Stated exercise: Reproduce the items from the line containing "Select the Documento Modelo radio option" through the last line of the items, inclusive.

[Rows from a dataset]

——

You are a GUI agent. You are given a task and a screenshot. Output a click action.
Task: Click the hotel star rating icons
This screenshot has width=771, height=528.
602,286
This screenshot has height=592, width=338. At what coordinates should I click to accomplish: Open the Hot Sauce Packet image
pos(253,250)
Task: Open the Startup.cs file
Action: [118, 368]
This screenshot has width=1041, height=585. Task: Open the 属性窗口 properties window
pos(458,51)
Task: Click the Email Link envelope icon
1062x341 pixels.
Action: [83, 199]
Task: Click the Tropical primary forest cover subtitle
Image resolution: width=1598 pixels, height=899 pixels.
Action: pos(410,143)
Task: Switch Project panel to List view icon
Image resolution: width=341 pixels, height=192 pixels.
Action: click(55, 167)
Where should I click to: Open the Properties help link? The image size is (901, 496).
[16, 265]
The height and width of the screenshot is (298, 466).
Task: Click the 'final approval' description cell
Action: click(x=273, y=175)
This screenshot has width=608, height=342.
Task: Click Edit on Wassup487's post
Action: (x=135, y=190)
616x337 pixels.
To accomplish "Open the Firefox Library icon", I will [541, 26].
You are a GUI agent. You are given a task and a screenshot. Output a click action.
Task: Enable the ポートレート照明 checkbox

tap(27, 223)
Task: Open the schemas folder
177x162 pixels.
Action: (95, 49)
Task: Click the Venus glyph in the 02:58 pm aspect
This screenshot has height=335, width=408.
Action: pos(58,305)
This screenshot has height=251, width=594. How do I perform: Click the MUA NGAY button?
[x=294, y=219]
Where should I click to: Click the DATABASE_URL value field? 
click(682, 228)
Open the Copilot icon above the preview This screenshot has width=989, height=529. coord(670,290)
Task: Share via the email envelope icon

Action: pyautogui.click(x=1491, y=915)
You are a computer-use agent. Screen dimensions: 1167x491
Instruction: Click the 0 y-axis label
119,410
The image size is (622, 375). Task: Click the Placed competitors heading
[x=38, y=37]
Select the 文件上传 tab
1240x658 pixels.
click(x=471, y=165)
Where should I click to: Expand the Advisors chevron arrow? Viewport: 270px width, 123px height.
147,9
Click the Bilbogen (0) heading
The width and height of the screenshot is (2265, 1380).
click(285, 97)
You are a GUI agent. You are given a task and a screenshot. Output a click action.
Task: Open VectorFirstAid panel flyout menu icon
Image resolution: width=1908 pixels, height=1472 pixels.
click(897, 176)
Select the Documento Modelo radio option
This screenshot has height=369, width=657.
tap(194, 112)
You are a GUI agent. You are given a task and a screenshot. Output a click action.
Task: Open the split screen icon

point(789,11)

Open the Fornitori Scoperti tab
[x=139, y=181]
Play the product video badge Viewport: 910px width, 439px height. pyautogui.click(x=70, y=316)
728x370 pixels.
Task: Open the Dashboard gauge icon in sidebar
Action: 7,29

——

Solution to this task:
Select the Documento Modelo radio option
This screenshot has height=369, width=657.
tap(194, 112)
You are a GUI agent. You are given a task and a screenshot. Output a click action.
Task: Open the split screen icon

point(789,11)

Open the Fornitori Scoperti tab
[x=139, y=181]
Play the product video badge Viewport: 910px width, 439px height. pyautogui.click(x=70, y=316)
728x370 pixels.
Task: Open the Dashboard gauge icon in sidebar
Action: 7,29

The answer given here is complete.